点火システムの概説:適切なタイミングで混合気に火花を飛ばす仕組み【バイク用語辞典:点火編】

■バイクの点火方式は、フルトラ方式とCDI方式が主流

●火花を飛ばす点火プラグは、電極間ギャップ長と熱価の選定が重要

ガソリンエンジンでは、燃焼室に備えられた点火プラグの電極間に火花を飛ばして混合気を着火します。火花を飛ばすための点火システムとしては、通常、バイクではフルトラ(フルトランジスタ)方式またはCDI(容量放電)方式が採用されます。

燃焼のトリガーとなる火花を発生させる点火システムについて、解説していきます。

●火花点火の役割とは

ピストンによって圧縮された高温の混合気は、点火プラグの火花で着火されて火炎となり、燃焼室全域に広がります。点火は燃焼のトリガーなので、目標とする燃費や出力を実現するため、運転条件に応じて適正な点火時期に強い火花を飛ばすことが重要です。

点火システムは、バッテリーや点火コイル、点火時期を設定する回路、点火プラグから成ります。

点火時期を設定する回路とは、2次側の点火コイルに高電圧を発生させるため1次コイルの開閉を行う回路です。1990年以前は接点式点火が主流でしたが、現在はすべてトランジスタのスイッチングを利用した無接点式に切り替わりました。

接点式点火は、点火時期の制御性が悪い、接点のチャタリング発生、接点の摩耗などの課題がありました。

●無接点式点火システムへの進化

点火システムの進化
点火システムの進化

無接点のフルトラ式では、点火時期信号のための基準信号はマグネット式や光学式のクランク角センサーなどを利用したシグナルジェネレーターで作ります。これをベースに、点火時期制御回路で運転条件に応じた点火時期を決定します。

パルスの点火信号がトランジスタのベースに入力されて、パルスON時にバッテリーによって1次コイルを通電させてエネルギーを蓄積します。その後、パルスがOFFになると1次コイルの電流が遮断され、2次コイルに数万Vの高電圧が発生してプラグに火花が飛びます。

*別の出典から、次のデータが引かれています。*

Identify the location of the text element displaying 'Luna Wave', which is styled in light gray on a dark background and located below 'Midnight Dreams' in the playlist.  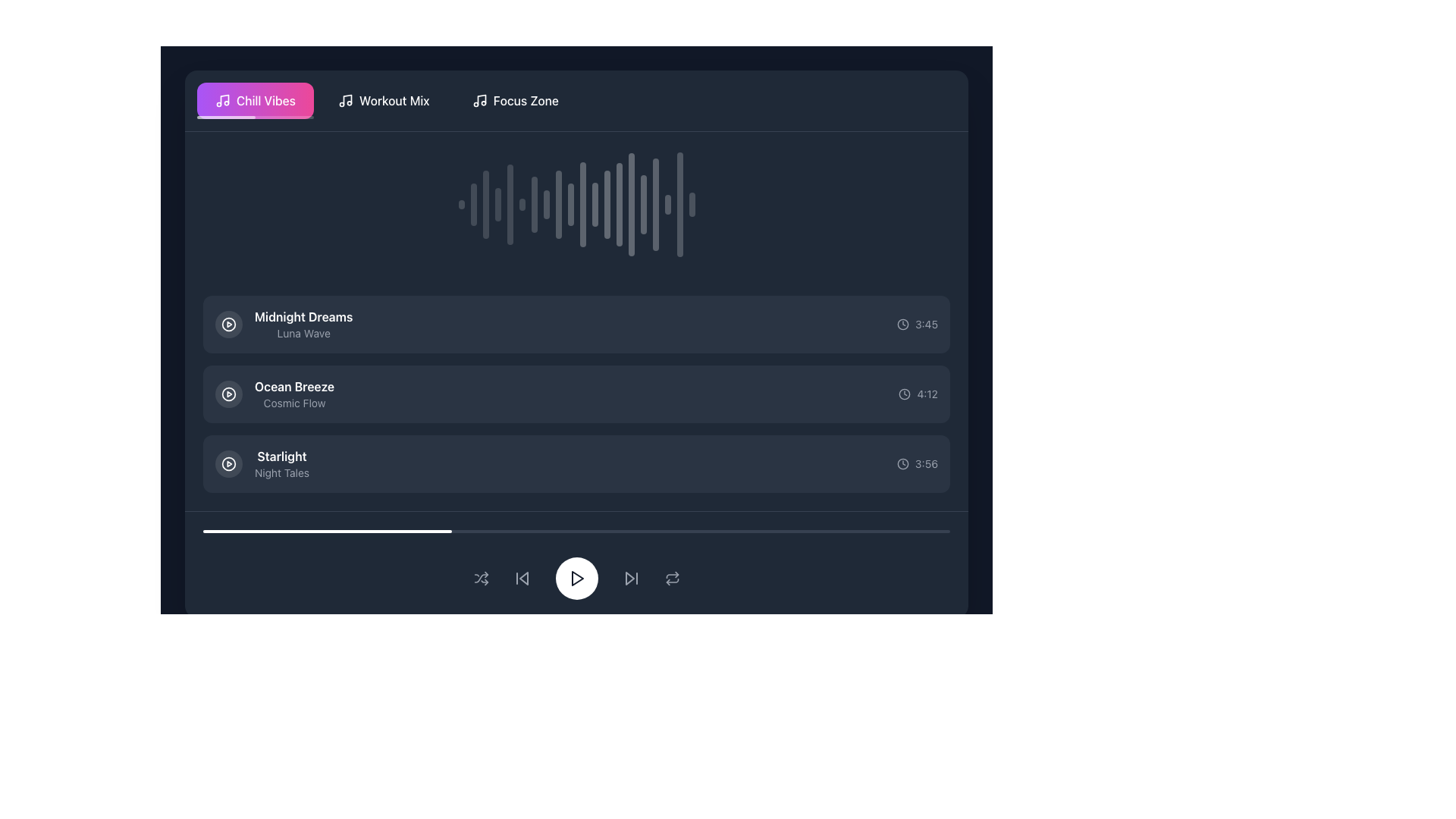
(303, 332).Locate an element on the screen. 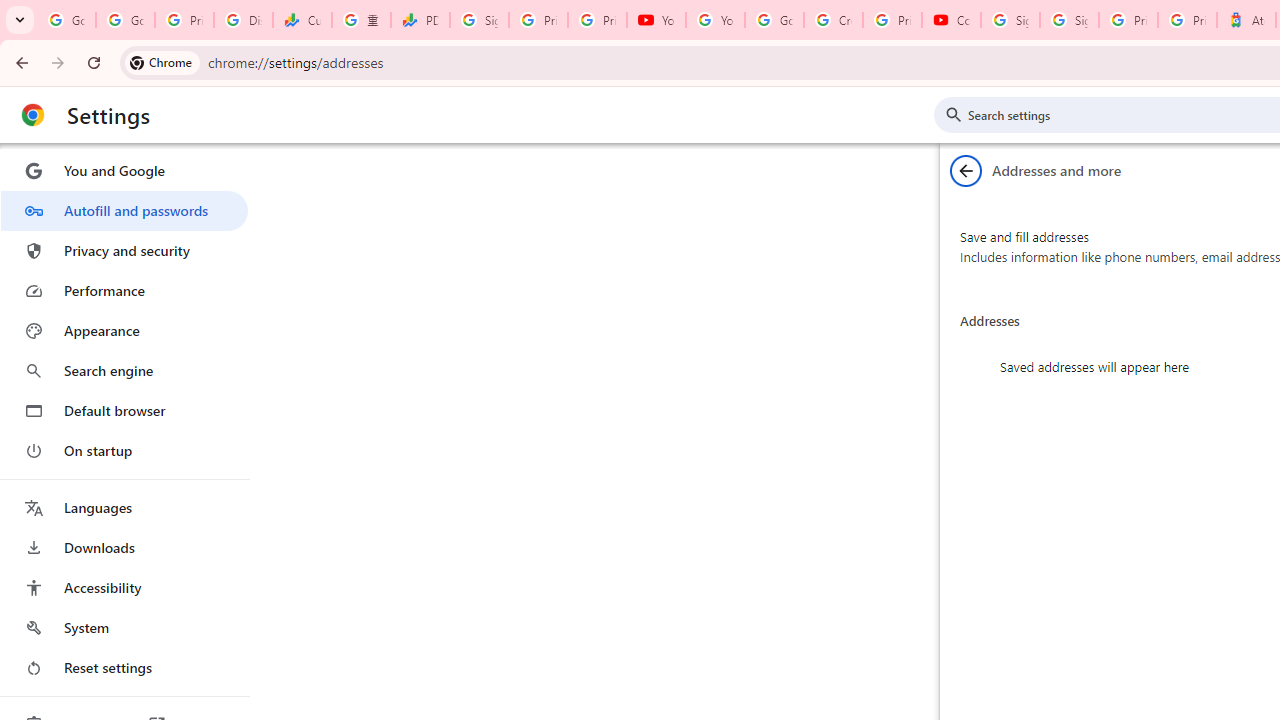 The height and width of the screenshot is (720, 1280). 'Sign in - Google Accounts' is located at coordinates (1010, 20). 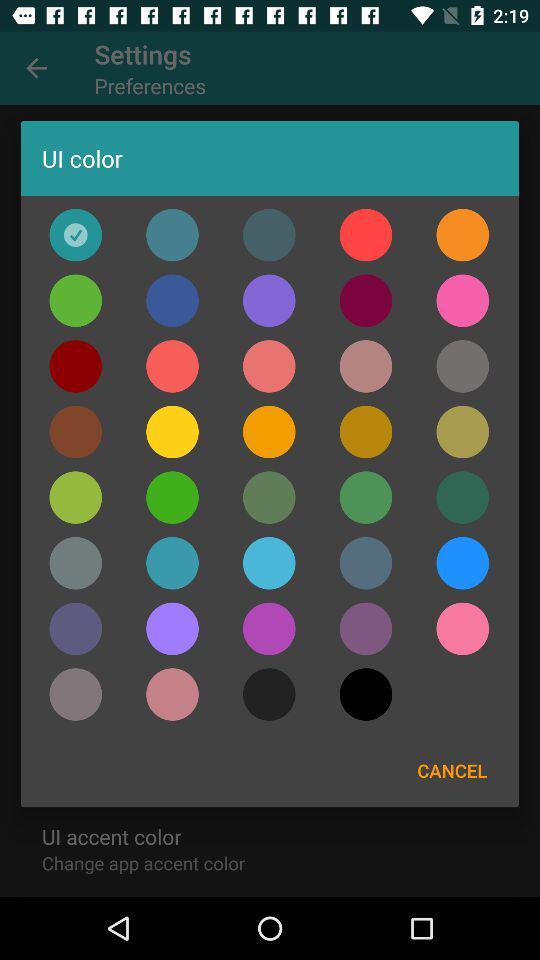 I want to click on change the color, so click(x=365, y=365).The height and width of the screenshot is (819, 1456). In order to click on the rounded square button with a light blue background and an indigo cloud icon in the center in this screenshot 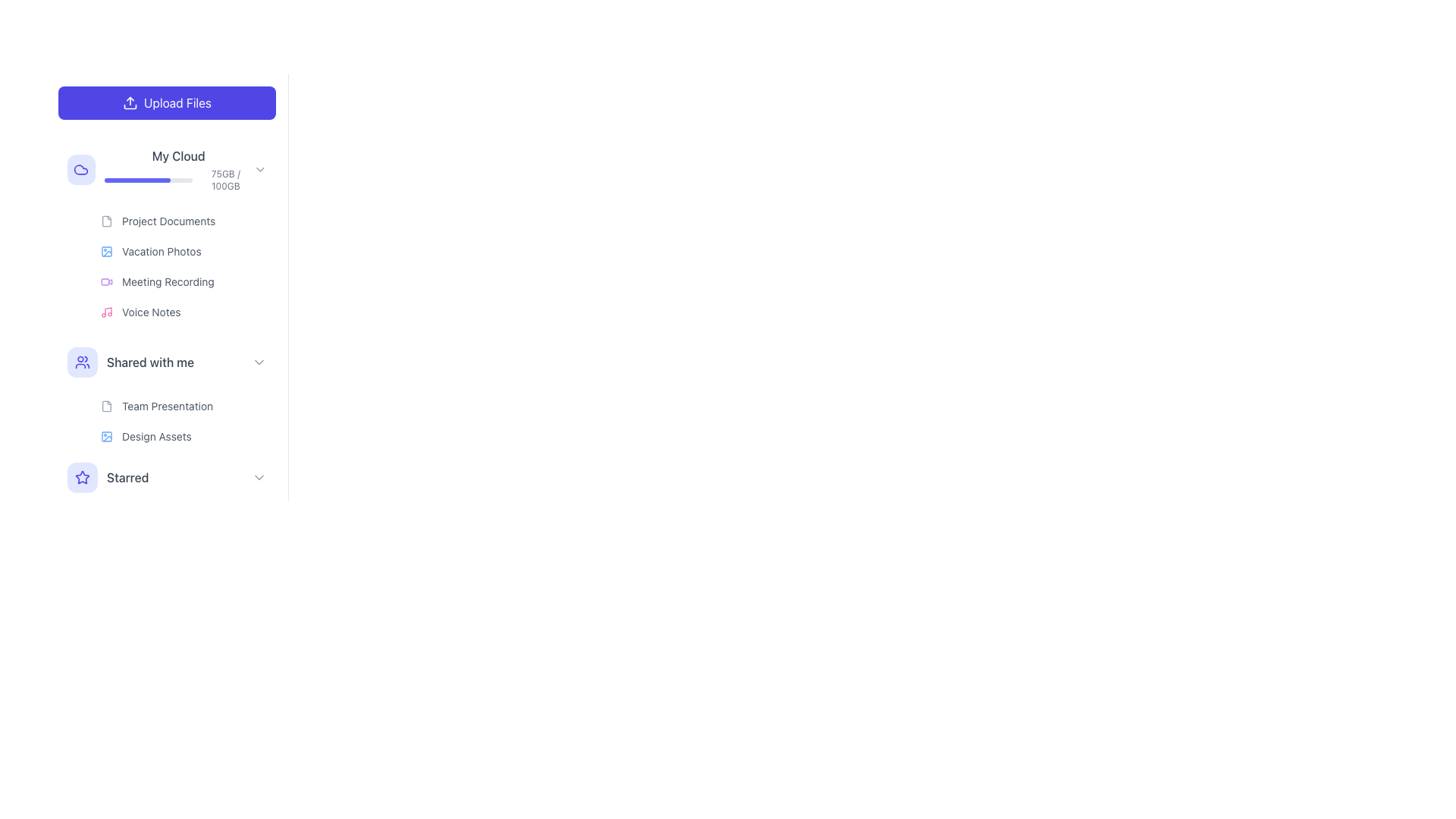, I will do `click(80, 169)`.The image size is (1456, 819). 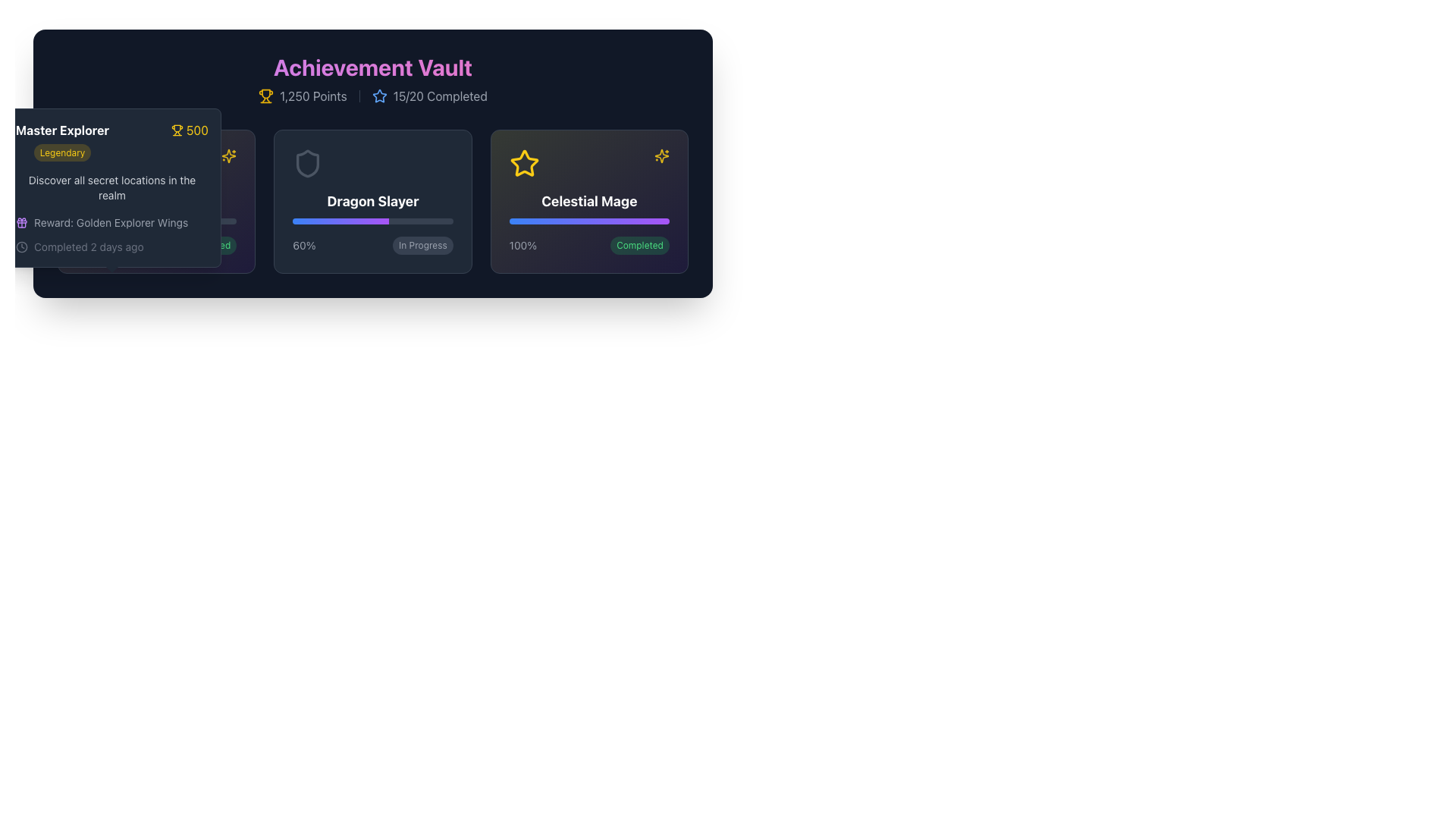 What do you see at coordinates (303, 245) in the screenshot?
I see `the static text label displaying '60%' which is styled in gray and positioned to the left of the 'In Progress' label in the second card of a three-card layout` at bounding box center [303, 245]. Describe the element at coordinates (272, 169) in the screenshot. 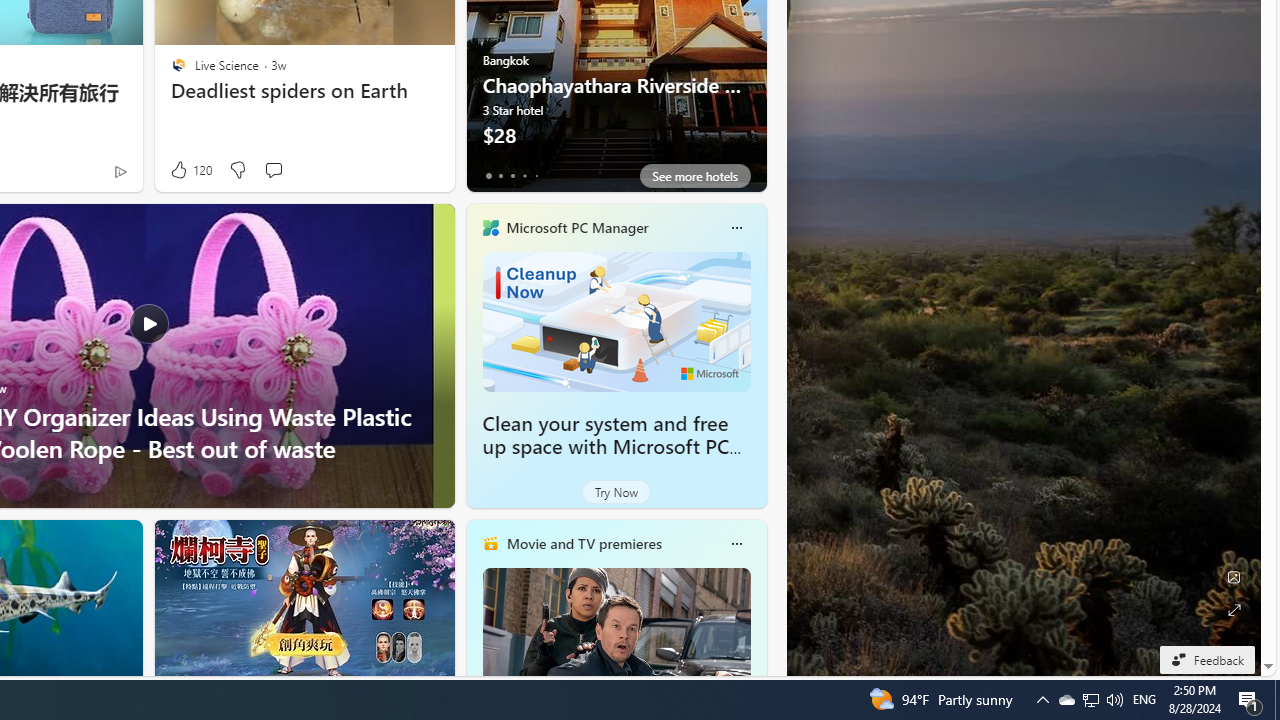

I see `'Start the conversation'` at that location.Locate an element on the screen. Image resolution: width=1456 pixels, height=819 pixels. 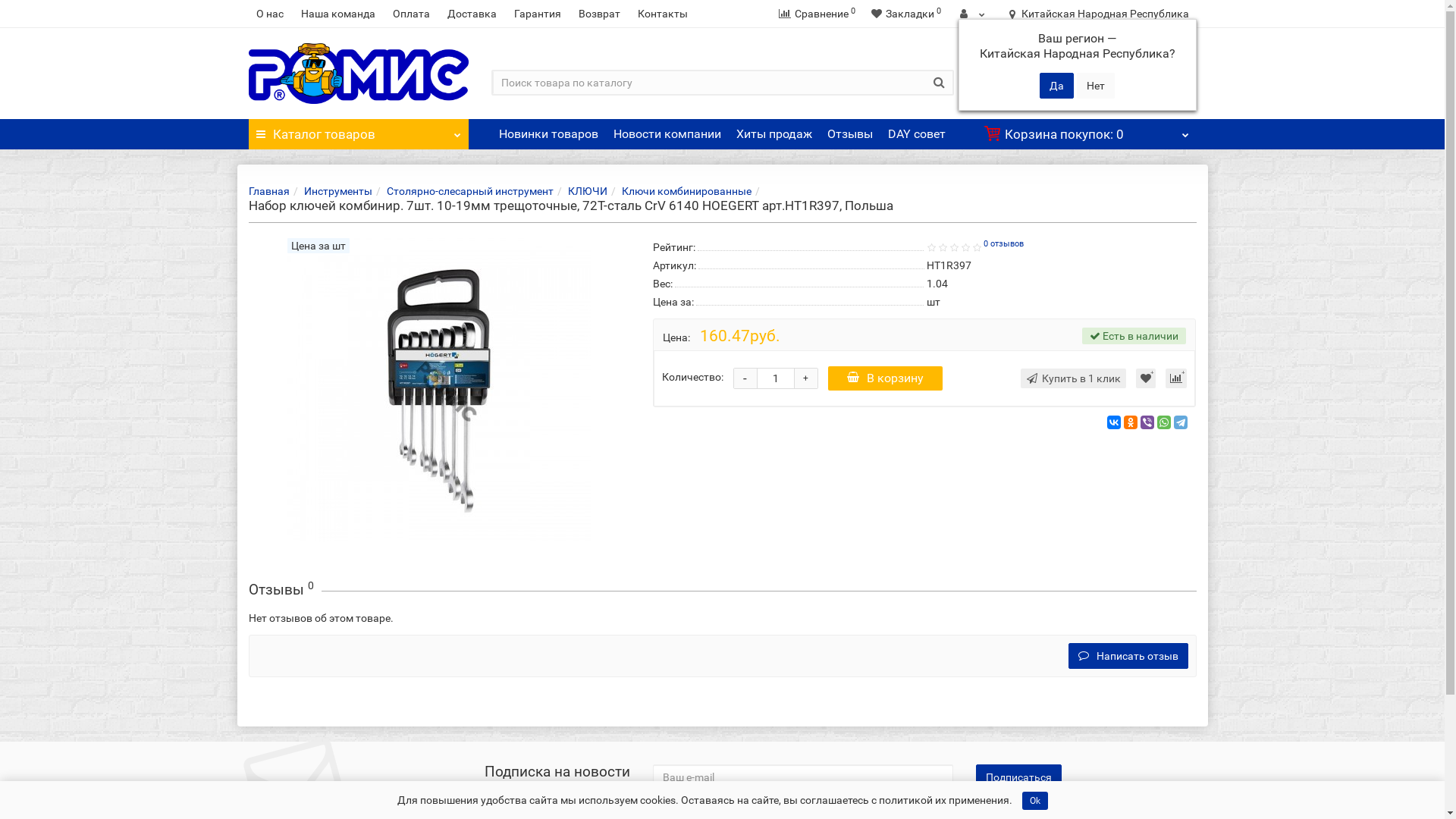
'+' is located at coordinates (805, 377).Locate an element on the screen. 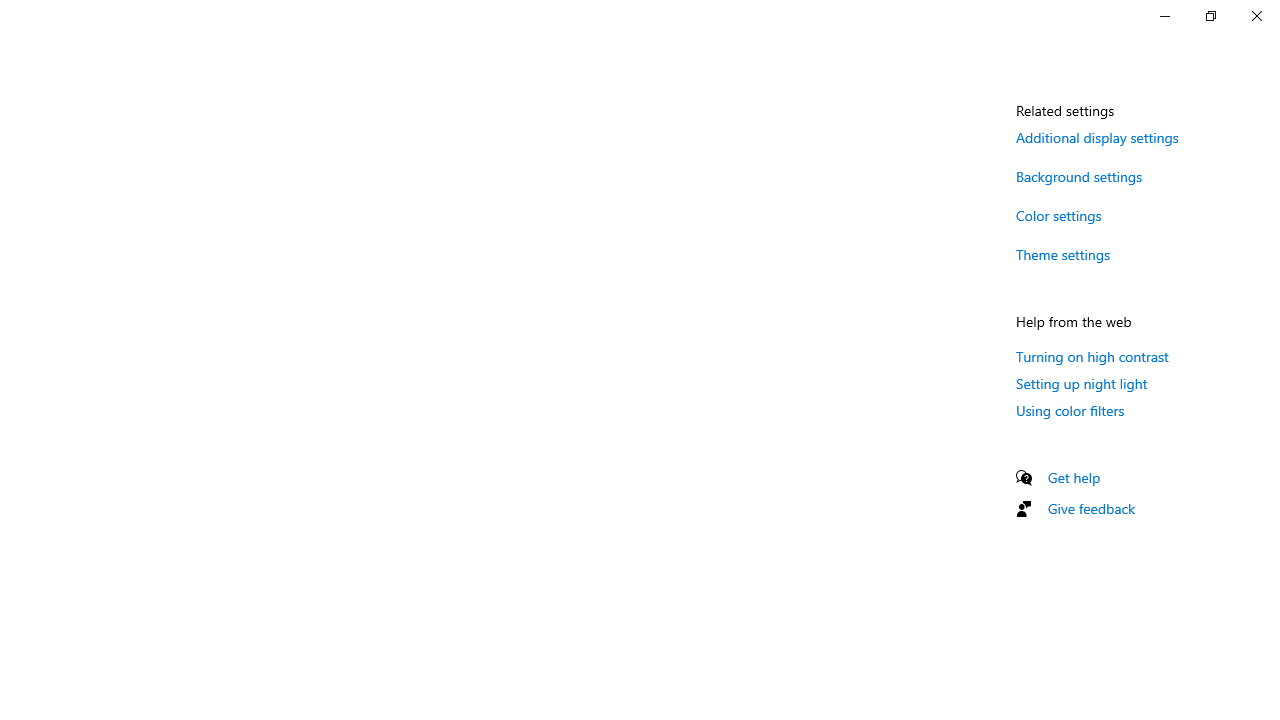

現在バイクが採用している無接点式には、上記のフルトラ式の他に火花エネルギーをコンデンサに溜めるCDI(容量放電)式があります。さらにクルマでは最近一般的となっている、それぞれの点火プラグキャップにコイルを内蔵したダイレクト点火システムも採用され始めています。

●点火プラグの構造

点火プラグは、点火コイルで発生した数万Vの高電圧を受けて、絶縁破壊によって電極間に火花放電します。この火花によってシリンダー内の混合気は着火され、火炎となって燃焼室全域に広がります。

点火プラグの構造
点火プラグの構造

点火コイルから高電圧を供給される点火プラグの中心電極(+)は、高アルミナセラミックスなどの絶縁ガイシ(インシュレータ―)によって絶縁保護されています。中心部には熱伝導をよくするための銅芯が入れられ、熱を逃がしています。この中心電極と、燃焼室に組み付けるためのネジ部から出ている接地極(-)との間で火花が飛びます。

中心電極と接地極とのギャップ(隙間)は、通常0.6~1mm程度に設定されます。ギャップが狭いと火花は飛びやすい反面、火花エネルギーは小さく、一方ギャップが広いと火花は飛びにくいながら高エネルギーの火花が発生します。

点火プラグの熱価
点火プラグの熱価

また、電極の放熱特性を示す「熱価」も重要で、低出力エンジンで比較的低速低負荷運転を多用する場合は、ホットタイプで温度を維持して自己清浄作用を促進します。一方、高出力エンジンでは温度が上がり過ぎないようにコールドタイプを使います。

●点火制御

現在バイクのほとんどは、電子制御の点火システムを採用しています。

点火時期の電子制御
点火時期の電子制御

点火時期は、エンジン回転数と吸入空気量を代表するスロットル開度(または吸気圧力)をパラメーターにした基本点火時期の「点火時期マップ」を、ECU(エンジンコントロールユニット)内のメモリー領域に持っています。

これに、エンジン水温や吸入空気温度などを考慮した補正を加えて、最終的な点火時期が決定されます。


バイクをあらゆる条件で安定して運転するためには、エンジンに適正な燃料と点火を供給することが基本です。

本章では、点火プラグに火花を飛ばす点火システムについて、詳細に解説します。